TASK ITEM:
Only lines containing the word "computer" belong in the answer; copy each one from the records.
AVAILABLE RECORDS Start Marker
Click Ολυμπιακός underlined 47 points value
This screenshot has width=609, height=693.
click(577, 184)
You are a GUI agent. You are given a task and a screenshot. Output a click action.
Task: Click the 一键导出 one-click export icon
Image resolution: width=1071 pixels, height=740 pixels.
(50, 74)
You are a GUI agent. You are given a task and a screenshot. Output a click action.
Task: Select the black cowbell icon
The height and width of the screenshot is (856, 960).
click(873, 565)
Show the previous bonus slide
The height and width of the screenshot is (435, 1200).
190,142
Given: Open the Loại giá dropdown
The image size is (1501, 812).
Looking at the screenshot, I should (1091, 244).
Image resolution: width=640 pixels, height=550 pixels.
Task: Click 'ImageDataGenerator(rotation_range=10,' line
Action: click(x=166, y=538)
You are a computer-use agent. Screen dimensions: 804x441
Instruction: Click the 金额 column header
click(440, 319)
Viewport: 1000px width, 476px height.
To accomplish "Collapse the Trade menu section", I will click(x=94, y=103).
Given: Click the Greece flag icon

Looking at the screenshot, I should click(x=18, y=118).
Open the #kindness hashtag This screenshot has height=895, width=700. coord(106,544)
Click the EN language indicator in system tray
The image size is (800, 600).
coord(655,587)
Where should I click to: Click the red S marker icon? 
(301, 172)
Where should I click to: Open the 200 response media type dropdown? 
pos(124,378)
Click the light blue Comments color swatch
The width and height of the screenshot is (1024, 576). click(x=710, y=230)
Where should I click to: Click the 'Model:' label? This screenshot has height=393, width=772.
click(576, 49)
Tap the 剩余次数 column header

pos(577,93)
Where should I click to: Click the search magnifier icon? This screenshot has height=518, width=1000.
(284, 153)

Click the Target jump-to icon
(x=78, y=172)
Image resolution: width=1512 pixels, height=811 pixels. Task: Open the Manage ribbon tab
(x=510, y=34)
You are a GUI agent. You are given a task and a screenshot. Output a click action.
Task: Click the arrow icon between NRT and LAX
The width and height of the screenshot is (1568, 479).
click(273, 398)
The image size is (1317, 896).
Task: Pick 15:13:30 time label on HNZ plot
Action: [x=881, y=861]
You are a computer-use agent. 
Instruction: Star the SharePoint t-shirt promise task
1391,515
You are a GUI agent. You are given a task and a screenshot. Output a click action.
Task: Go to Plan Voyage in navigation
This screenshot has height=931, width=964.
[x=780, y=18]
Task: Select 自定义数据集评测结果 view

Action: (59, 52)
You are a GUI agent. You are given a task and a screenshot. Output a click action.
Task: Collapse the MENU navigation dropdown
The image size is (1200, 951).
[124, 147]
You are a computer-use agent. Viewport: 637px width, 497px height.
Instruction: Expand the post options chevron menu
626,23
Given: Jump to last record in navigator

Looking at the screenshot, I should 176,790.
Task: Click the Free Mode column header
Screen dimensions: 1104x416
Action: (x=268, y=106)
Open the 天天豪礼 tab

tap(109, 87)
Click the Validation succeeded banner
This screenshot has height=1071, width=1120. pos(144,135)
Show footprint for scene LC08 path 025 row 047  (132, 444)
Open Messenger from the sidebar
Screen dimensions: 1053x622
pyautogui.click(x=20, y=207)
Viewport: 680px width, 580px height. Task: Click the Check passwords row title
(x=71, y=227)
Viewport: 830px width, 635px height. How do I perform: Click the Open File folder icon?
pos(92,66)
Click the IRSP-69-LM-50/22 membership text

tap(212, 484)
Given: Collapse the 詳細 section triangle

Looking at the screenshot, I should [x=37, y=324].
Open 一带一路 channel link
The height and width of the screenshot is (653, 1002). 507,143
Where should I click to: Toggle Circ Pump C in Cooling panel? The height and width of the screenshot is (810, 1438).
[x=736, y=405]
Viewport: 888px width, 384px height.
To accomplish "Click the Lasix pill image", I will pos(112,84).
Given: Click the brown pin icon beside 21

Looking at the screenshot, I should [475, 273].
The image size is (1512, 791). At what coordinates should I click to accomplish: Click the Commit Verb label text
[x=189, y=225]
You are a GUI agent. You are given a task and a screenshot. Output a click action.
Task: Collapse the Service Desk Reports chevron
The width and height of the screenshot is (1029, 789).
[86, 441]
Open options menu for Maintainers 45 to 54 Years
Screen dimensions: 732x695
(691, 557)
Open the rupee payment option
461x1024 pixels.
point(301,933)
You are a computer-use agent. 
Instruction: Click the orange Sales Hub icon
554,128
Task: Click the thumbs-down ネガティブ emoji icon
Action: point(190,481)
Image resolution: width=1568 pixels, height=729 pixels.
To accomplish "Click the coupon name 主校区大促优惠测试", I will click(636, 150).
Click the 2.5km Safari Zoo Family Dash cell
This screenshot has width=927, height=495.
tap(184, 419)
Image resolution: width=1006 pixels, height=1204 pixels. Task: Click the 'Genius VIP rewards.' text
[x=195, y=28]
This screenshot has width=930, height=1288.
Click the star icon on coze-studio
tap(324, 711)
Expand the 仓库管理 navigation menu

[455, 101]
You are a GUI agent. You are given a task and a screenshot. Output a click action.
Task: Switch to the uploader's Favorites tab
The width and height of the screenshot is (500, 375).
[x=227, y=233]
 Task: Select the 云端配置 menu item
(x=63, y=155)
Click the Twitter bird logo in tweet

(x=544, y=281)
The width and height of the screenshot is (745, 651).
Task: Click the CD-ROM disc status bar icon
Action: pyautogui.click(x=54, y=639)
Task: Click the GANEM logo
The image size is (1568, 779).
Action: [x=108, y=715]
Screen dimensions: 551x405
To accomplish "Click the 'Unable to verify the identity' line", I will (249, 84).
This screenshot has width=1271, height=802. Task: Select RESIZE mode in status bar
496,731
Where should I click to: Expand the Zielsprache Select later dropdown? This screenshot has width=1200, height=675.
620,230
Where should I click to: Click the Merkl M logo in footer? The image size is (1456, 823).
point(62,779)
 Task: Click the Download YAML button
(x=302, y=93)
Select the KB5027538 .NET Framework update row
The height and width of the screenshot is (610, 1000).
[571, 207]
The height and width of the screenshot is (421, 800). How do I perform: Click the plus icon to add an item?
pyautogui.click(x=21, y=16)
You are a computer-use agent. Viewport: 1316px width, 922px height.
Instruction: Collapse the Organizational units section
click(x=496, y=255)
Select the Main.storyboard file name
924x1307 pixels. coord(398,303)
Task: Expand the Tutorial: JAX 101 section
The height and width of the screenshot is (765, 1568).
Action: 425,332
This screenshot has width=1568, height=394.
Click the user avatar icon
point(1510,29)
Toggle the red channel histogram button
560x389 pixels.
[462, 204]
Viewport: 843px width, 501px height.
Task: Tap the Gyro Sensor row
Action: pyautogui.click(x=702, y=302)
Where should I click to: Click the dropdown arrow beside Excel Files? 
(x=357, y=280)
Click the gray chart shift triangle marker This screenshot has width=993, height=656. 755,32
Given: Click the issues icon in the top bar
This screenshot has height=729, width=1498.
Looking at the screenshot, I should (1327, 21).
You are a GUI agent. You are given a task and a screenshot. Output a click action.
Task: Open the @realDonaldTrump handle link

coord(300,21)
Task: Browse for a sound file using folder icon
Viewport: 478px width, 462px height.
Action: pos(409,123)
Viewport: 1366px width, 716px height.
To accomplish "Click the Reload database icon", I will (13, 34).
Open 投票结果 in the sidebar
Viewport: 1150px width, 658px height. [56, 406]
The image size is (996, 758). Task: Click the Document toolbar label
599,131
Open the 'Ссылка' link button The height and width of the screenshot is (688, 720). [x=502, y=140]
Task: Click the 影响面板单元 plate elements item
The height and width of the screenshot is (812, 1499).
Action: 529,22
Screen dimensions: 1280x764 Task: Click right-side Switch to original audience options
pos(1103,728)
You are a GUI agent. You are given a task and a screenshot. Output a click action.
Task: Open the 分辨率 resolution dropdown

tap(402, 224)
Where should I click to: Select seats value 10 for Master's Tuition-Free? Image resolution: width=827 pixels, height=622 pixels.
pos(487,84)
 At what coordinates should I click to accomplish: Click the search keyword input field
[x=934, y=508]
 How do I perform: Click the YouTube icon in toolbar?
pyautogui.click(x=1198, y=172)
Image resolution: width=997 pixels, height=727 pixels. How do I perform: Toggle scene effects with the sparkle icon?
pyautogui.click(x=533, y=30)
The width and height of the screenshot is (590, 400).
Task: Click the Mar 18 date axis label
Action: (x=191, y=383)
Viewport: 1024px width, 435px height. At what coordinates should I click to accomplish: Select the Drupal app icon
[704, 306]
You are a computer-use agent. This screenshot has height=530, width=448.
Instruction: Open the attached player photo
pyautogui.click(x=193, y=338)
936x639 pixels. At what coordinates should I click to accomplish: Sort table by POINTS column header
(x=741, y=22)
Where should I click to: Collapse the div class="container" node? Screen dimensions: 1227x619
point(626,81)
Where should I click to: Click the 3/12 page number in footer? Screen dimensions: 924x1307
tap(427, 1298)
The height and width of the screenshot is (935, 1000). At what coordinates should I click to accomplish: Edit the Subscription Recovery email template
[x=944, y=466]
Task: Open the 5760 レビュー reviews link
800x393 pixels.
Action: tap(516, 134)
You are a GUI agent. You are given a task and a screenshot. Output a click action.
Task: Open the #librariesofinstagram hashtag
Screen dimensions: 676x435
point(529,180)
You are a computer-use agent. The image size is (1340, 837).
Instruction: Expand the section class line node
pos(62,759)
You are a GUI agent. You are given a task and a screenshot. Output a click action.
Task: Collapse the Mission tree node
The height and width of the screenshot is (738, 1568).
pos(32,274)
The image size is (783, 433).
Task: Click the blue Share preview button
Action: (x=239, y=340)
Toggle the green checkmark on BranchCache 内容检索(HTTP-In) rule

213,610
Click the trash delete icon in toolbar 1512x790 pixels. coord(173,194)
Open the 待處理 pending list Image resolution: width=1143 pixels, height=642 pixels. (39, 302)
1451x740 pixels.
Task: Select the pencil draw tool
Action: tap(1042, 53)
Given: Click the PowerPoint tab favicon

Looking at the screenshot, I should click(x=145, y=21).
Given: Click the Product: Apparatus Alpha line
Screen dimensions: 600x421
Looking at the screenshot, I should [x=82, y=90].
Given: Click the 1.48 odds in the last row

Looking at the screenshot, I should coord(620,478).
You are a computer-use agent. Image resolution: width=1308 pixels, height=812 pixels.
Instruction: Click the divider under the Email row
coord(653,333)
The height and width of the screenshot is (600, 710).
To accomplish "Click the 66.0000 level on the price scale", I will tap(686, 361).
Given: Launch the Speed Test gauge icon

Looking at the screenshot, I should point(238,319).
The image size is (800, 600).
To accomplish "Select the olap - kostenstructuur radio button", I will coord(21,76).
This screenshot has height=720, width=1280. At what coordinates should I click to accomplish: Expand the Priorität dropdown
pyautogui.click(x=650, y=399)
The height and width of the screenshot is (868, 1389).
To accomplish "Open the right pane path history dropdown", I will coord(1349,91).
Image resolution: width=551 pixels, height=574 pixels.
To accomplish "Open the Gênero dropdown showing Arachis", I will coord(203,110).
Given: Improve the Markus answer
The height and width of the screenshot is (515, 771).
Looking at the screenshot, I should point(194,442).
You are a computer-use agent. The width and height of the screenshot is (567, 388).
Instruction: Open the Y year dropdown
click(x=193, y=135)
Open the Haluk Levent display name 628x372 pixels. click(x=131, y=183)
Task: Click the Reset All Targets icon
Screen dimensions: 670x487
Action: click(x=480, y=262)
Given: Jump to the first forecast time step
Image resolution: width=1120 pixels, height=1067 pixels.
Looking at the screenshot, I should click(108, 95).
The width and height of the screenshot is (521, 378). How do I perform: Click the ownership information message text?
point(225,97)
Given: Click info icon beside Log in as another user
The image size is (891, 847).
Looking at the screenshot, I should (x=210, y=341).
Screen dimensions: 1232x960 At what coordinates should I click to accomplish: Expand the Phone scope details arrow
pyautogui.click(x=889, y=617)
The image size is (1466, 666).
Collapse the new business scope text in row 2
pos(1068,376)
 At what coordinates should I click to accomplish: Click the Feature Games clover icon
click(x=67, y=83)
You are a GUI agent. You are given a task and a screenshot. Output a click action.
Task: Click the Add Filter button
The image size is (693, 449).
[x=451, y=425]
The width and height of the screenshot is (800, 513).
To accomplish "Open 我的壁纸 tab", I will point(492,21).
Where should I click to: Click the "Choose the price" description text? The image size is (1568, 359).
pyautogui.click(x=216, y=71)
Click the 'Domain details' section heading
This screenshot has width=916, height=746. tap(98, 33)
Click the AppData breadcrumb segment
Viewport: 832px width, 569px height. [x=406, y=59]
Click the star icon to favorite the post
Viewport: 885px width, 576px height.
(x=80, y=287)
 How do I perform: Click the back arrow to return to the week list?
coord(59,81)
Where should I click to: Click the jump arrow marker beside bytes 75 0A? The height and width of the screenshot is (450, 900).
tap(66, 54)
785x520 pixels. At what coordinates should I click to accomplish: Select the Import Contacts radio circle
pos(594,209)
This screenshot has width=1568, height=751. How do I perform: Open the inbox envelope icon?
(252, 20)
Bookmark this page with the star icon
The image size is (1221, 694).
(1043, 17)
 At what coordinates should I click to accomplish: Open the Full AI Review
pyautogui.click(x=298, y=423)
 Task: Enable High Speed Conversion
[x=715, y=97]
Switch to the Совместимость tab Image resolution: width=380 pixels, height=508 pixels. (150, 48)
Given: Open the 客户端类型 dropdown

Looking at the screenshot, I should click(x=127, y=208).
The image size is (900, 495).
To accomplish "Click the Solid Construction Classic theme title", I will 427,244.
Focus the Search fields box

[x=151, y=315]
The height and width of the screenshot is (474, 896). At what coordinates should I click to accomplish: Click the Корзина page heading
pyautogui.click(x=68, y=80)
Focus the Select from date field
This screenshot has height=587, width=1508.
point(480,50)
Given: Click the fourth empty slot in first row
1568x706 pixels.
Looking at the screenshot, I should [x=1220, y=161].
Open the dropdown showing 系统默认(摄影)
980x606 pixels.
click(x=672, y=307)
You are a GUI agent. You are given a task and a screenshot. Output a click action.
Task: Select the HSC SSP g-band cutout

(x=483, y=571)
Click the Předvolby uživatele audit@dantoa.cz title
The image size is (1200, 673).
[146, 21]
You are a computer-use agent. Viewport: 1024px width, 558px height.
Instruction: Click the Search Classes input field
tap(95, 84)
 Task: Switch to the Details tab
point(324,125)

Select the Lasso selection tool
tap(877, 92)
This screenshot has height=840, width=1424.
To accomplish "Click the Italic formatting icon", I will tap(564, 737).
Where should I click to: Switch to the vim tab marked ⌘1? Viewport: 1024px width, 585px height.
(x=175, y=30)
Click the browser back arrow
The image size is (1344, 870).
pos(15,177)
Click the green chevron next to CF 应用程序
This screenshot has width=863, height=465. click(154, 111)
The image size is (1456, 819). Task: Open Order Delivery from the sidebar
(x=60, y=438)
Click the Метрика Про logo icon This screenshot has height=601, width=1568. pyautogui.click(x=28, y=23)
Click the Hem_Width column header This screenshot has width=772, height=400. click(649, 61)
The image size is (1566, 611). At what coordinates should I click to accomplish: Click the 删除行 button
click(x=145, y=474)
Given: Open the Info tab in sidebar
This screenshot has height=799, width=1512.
AVAILABLE RECORDS End Marker
ANSWER TO THIS TASK:
You are a computer-use agent. Screen dimensions: 804x441
You are a computer-use agent. 
You are a computer-use agent. Viewport: 637px width, 497px height.
You are a computer-use agent. 
You are a computer-use agent. Viewport: 1316px width, 922px height.
You are a computer-use agent. This screenshot has height=530, width=448.
You are a computer-use agent. The image size is (1340, 837).
You are a computer-use agent. Image resolution: width=1308 pixels, height=812 pixels.
You are a computer-use agent. The width and height of the screenshot is (567, 388).
You are a computer-use agent. Viewport: 1024px width, 558px height.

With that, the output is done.